Next six months make or break for GOP, says key conservative

The next six months are make or break for the new House Republican majority, according to a prominent conservative lawmaker.

Rep. Jim Jordan (R-Ohio), chairman of the Republican Study Committee (RSC), says Republicans have to seize their opportunity to pass legislation that would significantly lower the nation’s record deficit.

ADVERTISEMENT
“I think the next six months, between now and the end of July as we go into the August recess, as we go through [debates on] the continuing resolution, the budget, debt ceiling, appropriations … will largely define the whole political landscape as we move into 2012,” Jordan said in a sit-down interview with The Hill.

The three-term Ohio Republican lawmaker is poised to press his leadership to honor its pledge for fiscal discipline, spending cuts and reforms on behalf of the 175-member conservative caucus.

As the chairman of a group that prides itself as “the conservative conscience on Capitol Hill,” Jordan appreciates the importance.

The RSC, he said, “helps Republicans remember we’re Republicans.”

Under Jordan’s leadership, the RSC made its first major announcement of the year last week when it unveiled a proposal that would trim federal spending by $2.5 trillion over 10 years.

That proposal, Jordan said, will be used as a “marker” in the spending battles that will occur over the next couple of months.

Jordan hails from the same state as Speaker John Boehner (R), but the former college wrestling standout has already shown a willingness to take on leadership.
====
→ **Instruction 1**: Retype the records from the line with "Where should I click to: Switch" to the line with "Tap the 6:13", keeping every character as it appears.
The records that follow have no connection to the article about the House Republican majority.
====
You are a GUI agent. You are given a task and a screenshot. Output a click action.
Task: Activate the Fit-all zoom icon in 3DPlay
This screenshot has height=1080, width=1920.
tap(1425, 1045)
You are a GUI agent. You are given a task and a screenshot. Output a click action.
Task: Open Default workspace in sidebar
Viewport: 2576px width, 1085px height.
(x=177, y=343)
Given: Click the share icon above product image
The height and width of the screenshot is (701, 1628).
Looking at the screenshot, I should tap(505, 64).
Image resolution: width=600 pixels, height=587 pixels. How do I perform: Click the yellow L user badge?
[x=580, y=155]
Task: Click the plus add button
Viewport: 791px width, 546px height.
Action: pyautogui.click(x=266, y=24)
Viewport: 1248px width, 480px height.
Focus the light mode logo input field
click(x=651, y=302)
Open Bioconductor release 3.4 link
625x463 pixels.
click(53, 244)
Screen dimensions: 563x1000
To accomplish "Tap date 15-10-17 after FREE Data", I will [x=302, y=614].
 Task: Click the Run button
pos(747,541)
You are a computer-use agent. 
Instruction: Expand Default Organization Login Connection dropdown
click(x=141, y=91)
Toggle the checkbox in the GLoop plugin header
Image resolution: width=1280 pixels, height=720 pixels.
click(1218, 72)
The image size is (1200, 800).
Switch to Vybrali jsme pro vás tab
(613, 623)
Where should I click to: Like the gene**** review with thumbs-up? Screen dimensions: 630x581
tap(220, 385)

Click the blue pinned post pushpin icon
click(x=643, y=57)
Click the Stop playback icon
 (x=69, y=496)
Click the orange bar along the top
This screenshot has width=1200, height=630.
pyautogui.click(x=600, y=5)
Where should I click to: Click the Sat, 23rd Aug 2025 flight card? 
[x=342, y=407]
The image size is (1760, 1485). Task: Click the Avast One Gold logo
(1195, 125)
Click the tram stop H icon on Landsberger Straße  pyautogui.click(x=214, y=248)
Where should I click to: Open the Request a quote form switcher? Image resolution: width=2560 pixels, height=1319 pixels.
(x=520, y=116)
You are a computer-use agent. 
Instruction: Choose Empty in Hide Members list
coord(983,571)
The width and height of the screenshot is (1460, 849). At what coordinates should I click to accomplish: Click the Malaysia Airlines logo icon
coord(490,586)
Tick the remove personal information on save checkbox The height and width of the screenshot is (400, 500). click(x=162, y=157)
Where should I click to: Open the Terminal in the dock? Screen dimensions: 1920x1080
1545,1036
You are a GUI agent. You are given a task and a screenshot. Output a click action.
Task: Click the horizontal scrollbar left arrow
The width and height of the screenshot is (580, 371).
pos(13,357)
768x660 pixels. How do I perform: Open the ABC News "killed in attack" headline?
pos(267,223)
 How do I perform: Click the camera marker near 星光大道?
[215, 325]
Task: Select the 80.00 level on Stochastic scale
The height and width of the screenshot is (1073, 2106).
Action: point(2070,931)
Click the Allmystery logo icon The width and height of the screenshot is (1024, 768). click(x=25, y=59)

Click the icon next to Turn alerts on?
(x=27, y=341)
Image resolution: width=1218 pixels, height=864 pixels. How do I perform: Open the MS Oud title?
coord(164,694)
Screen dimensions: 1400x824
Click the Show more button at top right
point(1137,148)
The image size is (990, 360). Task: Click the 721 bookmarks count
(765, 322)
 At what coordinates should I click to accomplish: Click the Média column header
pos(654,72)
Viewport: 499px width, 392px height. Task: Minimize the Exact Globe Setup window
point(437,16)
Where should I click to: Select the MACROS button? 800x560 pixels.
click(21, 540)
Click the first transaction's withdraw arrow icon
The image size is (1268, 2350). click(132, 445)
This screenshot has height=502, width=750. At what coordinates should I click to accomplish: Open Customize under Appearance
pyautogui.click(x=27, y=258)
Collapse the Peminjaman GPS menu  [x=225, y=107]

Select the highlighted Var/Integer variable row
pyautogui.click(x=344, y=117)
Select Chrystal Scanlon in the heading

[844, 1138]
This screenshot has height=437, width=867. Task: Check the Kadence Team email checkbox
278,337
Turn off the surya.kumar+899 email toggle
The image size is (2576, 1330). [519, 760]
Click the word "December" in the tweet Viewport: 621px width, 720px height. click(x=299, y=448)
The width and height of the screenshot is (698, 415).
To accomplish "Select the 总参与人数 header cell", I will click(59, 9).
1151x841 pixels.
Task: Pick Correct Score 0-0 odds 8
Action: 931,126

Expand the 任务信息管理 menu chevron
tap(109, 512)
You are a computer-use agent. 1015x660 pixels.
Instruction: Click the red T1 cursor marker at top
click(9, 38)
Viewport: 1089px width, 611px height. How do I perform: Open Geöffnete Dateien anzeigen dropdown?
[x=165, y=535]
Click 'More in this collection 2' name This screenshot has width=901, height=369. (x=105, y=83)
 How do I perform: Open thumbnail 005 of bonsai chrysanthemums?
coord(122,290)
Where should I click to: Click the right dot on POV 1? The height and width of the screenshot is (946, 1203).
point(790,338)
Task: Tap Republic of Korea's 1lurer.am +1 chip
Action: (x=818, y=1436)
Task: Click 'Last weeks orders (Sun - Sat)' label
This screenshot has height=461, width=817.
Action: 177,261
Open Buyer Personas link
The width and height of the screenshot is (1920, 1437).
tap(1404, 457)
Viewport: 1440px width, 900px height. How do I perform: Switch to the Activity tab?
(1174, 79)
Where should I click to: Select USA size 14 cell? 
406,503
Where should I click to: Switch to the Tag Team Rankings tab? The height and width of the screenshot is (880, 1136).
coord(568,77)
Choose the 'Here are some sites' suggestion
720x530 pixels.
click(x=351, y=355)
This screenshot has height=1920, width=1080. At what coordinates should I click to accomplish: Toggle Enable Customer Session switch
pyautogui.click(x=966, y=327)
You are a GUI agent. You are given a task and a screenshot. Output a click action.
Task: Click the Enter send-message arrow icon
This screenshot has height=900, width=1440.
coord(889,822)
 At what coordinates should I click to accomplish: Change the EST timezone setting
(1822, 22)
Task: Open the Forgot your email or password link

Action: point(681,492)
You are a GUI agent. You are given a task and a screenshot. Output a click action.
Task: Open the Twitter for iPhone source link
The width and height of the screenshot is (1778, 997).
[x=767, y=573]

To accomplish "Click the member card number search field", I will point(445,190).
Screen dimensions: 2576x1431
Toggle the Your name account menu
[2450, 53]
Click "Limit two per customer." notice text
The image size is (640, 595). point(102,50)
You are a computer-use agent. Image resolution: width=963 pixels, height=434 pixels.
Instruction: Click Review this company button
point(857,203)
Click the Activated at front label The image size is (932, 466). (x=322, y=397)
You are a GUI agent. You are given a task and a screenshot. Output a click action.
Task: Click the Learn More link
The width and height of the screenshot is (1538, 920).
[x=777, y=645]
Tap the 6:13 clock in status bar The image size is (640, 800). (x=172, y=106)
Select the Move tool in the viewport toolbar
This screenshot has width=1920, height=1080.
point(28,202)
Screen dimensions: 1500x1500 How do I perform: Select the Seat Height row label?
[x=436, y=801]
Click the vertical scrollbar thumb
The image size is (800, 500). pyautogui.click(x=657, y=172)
====
→ **Instruction 2**: In the article about the House Republican majority, by how much would the Republican Study Committee's proposal cut federal spending?

→ **Answer 1**:
Where should I click to: Switch to the Tag Team Rankings tab? The height and width of the screenshot is (880, 1136).
coord(568,77)
Choose the 'Here are some sites' suggestion
720x530 pixels.
click(x=351, y=355)
This screenshot has height=1920, width=1080. At what coordinates should I click to accomplish: Toggle Enable Customer Session switch
pyautogui.click(x=966, y=327)
You are a GUI agent. You are given a task and a screenshot. Output a click action.
Task: Click the Enter send-message arrow icon
This screenshot has height=900, width=1440.
coord(889,822)
 At what coordinates should I click to accomplish: Change the EST timezone setting
(1822, 22)
Task: Open the Forgot your email or password link

Action: point(681,492)
You are a GUI agent. You are given a task and a screenshot. Output a click action.
Task: Open the Twitter for iPhone source link
The width and height of the screenshot is (1778, 997).
[x=767, y=573]

To accomplish "Click the member card number search field", I will point(445,190).
Screen dimensions: 2576x1431
Toggle the Your name account menu
[2450, 53]
Click "Limit two per customer." notice text
The image size is (640, 595). point(102,50)
You are a computer-use agent. Image resolution: width=963 pixels, height=434 pixels.
Instruction: Click Review this company button
point(857,203)
Click the Activated at front label The image size is (932, 466). (x=322, y=397)
You are a GUI agent. You are given a task and a screenshot. Output a click action.
Task: Click the Learn More link
The width and height of the screenshot is (1538, 920).
[x=777, y=645]
Tap the 6:13 clock in status bar The image size is (640, 800). (x=172, y=106)

→ **Answer 2**: By $2.5 trillion over 10 years.